Rows from a dataset:
****************************************
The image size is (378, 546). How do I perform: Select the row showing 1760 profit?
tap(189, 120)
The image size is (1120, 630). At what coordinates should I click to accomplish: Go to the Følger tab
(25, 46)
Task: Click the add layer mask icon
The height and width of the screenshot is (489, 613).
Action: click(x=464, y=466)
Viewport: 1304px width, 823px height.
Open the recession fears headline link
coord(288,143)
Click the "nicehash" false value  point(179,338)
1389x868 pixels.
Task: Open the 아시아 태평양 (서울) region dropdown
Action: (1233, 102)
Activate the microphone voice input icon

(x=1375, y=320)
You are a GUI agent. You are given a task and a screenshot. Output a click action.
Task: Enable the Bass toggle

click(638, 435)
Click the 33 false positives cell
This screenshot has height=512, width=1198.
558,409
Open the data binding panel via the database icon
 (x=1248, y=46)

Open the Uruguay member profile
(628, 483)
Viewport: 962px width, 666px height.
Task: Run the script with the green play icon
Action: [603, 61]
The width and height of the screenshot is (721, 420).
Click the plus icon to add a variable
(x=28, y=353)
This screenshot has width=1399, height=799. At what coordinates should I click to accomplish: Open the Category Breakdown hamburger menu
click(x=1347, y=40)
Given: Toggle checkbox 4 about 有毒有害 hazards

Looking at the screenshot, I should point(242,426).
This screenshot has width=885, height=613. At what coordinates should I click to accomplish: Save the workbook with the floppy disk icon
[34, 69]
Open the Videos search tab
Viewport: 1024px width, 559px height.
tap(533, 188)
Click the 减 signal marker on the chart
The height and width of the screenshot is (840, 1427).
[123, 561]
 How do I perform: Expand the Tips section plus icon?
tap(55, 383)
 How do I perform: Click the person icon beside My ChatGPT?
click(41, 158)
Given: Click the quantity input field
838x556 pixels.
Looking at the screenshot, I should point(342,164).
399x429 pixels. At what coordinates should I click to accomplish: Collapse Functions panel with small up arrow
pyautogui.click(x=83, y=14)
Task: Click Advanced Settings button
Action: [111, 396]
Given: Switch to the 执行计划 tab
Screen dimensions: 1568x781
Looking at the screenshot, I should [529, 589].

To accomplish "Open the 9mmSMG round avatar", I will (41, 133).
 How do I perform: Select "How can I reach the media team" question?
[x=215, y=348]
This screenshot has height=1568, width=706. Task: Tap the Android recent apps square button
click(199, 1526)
****************************************
* DIRECTIONS
Rewrite the lines starting with the line with "Given: Toggle checkbox 4 about 有毒有害 hazards" and going on through the line with "Action: [111, 396]", replacing "How do I perform" with "How can I do" and leaving everything else as it is.

* EXERCISE RESULT
Given: Toggle checkbox 4 about 有毒有害 hazards

Looking at the screenshot, I should point(242,426).
This screenshot has width=885, height=613. At what coordinates should I click to accomplish: Save the workbook with the floppy disk icon
[34, 69]
Open the Videos search tab
Viewport: 1024px width, 559px height.
tap(533, 188)
Click the 减 signal marker on the chart
The height and width of the screenshot is (840, 1427).
[123, 561]
 How can I do: Expand the Tips section plus icon?
tap(55, 383)
 How can I do: Click the person icon beside My ChatGPT?
click(41, 158)
Given: Click the quantity input field
838x556 pixels.
Looking at the screenshot, I should point(342,164).
399x429 pixels. At what coordinates should I click to accomplish: Collapse Functions panel with small up arrow
pyautogui.click(x=83, y=14)
Task: Click Advanced Settings button
Action: [111, 396]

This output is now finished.